Exercices à faire:
A - Dressez la liste de toutes les personnes nommées dans l'extrait philosophique.
B - Reprenez l'extrait philosophique là où il s'arrête et poursuivez-le.

Extrait à lire:
● ● ●
Quelle est, nous demandons-nous
maintenant, la nature de notre
incarcération dans la cage cérébralisée
par nos lumières naturelles,
qu'en est-il du cosmos qui nous soumet à
la meule de ses redites?
Montaigne avait
observé le premier que nous partageons
nos raisonnements et nos fourrages avec
ceux du renard. Voyez comme ce flatteur
du corbeau de Jean de la Fontaine tâte
la glace d'une patte répétitive et
prudente. Ce disciple d'Aristote
s'avance sur un étang gelé qu'après
avoir vérifié sa solidité. Mais
l'intelligibilité du monde se
laisse-t-elle garantir par nos pattes de
flatteurs des us et coutumes de la
nature? Comment jugerons-nous l'abruti
qui nous a encadenassés de cette façon?
4 - Le ahanement
d'un " déconstructeur "
Un exemple
instructif de la métazoologie manquée
dans laquelle s'égarent nos
épistémologues de la matière inanimée
nous a été fourni tout récemment par la
pseudo "déconstruction" de
Jacques Derrida, dont l'échec se rendra
précieux à l'anthropologie critique de
demain, parce que les apories dans
lesquelles ce philosophe du durcissement
cérébral des animaux est tombé nous
éclairent sur les causes abyssales, donc
anthropologiques, du naufrage des
renards de la philosophie, tellement
toute la candeur d'une humanité privée
d'une généalogie de ses échiquiers
mentaux se dévoile au seul spectacle
d'une erreur de perspective globale des
animaux d'Aristote. Car ces bêtes sont
devenues des séductrices adroites des
masques derrière lesquels elles se
cachent; et elles affublent le cosmos
des auréoles du répétitif qu'elles ont
forgé dans leurs ateliers.
● ● ●
Lignes enregistrées:
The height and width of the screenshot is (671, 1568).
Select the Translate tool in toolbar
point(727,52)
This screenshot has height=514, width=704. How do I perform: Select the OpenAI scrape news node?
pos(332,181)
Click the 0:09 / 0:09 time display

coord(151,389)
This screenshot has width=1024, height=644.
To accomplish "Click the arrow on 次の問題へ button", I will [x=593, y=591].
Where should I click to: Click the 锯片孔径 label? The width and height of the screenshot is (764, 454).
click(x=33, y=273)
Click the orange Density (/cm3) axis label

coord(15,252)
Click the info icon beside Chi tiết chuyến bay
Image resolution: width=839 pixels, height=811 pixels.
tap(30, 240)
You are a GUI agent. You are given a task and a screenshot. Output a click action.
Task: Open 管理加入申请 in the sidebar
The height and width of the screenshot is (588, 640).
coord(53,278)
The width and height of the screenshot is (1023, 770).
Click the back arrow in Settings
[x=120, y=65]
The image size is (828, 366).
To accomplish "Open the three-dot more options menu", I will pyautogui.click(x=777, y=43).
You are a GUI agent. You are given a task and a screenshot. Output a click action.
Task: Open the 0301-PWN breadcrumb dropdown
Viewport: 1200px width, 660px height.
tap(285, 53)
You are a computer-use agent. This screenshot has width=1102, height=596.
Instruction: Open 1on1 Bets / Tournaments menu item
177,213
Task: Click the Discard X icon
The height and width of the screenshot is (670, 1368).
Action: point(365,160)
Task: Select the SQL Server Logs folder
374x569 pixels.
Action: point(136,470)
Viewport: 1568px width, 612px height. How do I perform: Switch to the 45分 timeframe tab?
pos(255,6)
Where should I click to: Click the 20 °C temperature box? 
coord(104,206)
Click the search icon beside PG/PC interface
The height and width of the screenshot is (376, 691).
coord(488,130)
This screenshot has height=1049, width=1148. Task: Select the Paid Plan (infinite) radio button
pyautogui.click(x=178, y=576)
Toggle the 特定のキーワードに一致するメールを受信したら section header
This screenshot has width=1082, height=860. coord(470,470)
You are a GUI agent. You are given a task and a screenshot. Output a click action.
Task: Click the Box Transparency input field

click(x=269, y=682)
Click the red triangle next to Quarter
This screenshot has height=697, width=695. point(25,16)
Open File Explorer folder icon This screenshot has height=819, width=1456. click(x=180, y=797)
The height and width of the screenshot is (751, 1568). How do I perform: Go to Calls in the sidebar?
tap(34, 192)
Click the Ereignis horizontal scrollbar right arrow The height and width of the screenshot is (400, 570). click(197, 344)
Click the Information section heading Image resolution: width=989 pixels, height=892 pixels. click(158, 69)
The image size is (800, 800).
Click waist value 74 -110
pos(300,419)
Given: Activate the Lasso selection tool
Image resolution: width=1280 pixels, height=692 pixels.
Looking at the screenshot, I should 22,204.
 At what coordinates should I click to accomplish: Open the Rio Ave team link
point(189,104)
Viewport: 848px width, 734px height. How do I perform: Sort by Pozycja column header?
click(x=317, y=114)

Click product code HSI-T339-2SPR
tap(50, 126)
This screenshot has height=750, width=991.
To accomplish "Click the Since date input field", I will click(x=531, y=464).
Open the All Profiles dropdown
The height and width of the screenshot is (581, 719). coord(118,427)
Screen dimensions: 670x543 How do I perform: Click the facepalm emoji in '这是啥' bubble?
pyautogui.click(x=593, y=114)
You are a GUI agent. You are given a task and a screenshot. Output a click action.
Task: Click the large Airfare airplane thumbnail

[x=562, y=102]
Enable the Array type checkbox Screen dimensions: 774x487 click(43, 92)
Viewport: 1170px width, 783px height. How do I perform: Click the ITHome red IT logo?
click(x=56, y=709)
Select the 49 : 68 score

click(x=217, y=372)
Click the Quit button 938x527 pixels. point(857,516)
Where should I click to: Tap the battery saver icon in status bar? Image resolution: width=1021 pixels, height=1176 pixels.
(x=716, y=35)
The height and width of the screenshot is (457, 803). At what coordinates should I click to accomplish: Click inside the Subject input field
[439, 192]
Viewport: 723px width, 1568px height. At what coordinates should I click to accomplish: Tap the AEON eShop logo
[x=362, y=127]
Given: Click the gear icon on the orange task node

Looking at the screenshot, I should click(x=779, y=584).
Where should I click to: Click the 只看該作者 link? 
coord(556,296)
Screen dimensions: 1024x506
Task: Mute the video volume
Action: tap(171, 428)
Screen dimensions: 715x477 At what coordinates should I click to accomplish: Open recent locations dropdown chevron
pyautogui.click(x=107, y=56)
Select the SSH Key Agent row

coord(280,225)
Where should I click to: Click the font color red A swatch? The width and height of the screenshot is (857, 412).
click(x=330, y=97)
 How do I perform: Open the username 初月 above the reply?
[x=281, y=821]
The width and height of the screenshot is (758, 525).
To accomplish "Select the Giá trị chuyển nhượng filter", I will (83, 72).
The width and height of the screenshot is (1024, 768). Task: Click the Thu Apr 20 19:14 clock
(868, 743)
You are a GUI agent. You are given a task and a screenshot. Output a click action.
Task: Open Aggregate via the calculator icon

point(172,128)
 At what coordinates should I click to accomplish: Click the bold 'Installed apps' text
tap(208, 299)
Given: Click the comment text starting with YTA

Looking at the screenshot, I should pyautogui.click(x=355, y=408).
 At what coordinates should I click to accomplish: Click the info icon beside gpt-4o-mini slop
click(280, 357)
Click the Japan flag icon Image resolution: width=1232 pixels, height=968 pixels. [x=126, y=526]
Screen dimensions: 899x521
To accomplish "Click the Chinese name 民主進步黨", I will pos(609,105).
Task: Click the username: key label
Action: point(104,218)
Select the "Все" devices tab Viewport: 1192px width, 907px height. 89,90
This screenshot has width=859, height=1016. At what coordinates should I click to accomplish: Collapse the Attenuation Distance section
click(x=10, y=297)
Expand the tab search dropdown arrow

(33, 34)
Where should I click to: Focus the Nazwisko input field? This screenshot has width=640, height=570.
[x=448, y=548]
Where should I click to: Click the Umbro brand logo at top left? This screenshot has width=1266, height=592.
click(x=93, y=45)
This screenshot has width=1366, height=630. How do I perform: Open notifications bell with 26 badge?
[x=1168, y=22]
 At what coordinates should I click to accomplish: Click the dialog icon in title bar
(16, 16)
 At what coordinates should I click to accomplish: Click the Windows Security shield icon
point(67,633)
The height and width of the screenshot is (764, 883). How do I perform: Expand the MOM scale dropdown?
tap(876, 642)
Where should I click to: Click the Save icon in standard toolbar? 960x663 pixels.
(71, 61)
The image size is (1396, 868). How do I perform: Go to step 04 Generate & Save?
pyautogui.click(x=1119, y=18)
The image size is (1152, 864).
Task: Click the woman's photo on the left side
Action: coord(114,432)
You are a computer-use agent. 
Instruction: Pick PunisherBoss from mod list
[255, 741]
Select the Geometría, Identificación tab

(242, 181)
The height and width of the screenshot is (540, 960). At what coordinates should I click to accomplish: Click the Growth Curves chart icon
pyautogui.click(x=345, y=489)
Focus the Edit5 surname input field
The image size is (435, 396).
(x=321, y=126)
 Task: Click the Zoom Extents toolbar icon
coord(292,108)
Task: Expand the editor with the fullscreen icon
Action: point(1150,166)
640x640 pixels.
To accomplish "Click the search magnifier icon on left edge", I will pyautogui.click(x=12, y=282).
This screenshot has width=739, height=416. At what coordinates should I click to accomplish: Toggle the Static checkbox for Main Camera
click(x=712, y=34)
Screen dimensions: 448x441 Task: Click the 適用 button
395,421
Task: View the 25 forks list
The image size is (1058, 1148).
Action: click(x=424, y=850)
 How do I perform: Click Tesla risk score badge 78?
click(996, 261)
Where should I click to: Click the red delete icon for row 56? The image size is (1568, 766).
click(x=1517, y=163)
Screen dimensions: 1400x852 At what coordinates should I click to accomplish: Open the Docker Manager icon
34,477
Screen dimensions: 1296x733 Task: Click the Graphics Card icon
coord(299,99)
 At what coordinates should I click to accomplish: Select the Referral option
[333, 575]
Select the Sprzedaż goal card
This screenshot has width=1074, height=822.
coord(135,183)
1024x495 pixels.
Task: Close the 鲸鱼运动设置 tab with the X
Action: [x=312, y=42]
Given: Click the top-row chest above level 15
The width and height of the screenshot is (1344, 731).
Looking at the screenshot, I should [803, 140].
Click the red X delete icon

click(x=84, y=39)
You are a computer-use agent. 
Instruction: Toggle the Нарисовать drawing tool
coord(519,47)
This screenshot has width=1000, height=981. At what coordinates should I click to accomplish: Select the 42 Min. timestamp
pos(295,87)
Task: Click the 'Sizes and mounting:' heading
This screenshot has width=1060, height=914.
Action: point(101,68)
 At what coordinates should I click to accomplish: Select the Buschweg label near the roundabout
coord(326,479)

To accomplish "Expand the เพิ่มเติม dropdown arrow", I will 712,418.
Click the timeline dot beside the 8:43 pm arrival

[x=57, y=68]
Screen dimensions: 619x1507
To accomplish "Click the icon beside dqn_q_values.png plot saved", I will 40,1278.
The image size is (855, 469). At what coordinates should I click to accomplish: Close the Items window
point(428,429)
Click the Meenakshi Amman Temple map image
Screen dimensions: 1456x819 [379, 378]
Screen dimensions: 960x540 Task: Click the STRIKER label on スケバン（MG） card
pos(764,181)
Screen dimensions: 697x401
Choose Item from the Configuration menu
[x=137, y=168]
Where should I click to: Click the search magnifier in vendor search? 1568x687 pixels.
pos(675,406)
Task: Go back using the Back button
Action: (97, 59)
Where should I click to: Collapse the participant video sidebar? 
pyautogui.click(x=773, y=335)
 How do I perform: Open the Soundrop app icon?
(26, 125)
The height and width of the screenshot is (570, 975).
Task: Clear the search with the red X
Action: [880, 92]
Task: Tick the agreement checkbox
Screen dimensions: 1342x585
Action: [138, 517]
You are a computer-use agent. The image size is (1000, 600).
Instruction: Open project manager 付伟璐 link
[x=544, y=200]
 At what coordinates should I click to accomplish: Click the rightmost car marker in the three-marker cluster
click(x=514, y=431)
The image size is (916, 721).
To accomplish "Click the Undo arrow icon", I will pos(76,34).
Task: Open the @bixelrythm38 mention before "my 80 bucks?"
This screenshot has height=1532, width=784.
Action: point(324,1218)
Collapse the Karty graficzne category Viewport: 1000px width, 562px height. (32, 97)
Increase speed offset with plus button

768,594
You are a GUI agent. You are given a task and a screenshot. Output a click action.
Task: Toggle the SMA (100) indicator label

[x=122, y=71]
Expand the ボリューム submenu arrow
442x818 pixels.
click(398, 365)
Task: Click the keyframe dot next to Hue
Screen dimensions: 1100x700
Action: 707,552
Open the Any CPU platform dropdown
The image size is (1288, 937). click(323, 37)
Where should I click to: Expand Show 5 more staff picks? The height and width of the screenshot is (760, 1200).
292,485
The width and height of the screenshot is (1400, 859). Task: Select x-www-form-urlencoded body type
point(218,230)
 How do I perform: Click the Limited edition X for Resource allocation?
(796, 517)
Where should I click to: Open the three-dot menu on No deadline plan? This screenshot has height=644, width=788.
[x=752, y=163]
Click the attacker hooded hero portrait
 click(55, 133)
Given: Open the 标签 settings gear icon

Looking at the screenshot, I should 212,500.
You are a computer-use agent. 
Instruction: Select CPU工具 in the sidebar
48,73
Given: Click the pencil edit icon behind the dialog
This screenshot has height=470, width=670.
● ● ●
Réponses aux exercices:
A - Montaigne, Jean de la Fontaine, Aristote, Jacques Derrida

B -
Derrida a négligé
de se demander ce qui attend, au juste,
les déconstructeurs manqués de
leur langage. Quel est l'inconscient
semi animal qui pilote les couturiers
des redites du cosmos ? Qu'en est-il des
conglomérats épistémologiques qui
pilotent les animaux et quels pièges de
la zoologie faut-il apprendre à éviter
pour cesser de tourner en rond dans la
cage de la logique d'Aristote? Car dès
lors qu'il ne recourt nullement à une
connaissance métazoologique de la
zoologie, le regard animal ne porte
jamais sur l'évolution des cerveaux
successifs que nous nous sommes
construits. Du coup, nous ne disposons
en rien d'un instrument d'observation
fiable de la cervelle piégée des
insectes simiohumains. Il nous faut donc
observer, la loupe à l'œil, comment la
bestiole est trompée par la réussite
même de ses expériences.
Une espèce en
évolution, donc inachevée par
définition, se trouvera nécessairement
hiérarchisée non seulement par
l'inégalité des capacités cérébrales
dont disposeront ses divers spécimens,
mais par une différence de nature entre
ses conques osseuses aux multiples
dimensions. L'assise même d'une
connaissance de plus en plus
métazoologique de l'histoire de notre
encéphale en devenir exige donc que nous
portions un regard prospectif sur
l'évolution heureuse ou manquée de notre
embryon d'encéphale d'avant-garde. S'il
s'agissait seulement de faire ouvrir un
large bec à la nature et de faire tomber
son fromage dans la gueule du renard,
Maître Goupil serait déjà devenu un
connaisseur estimable des mâchoires
grandes ouvertes du cosmos.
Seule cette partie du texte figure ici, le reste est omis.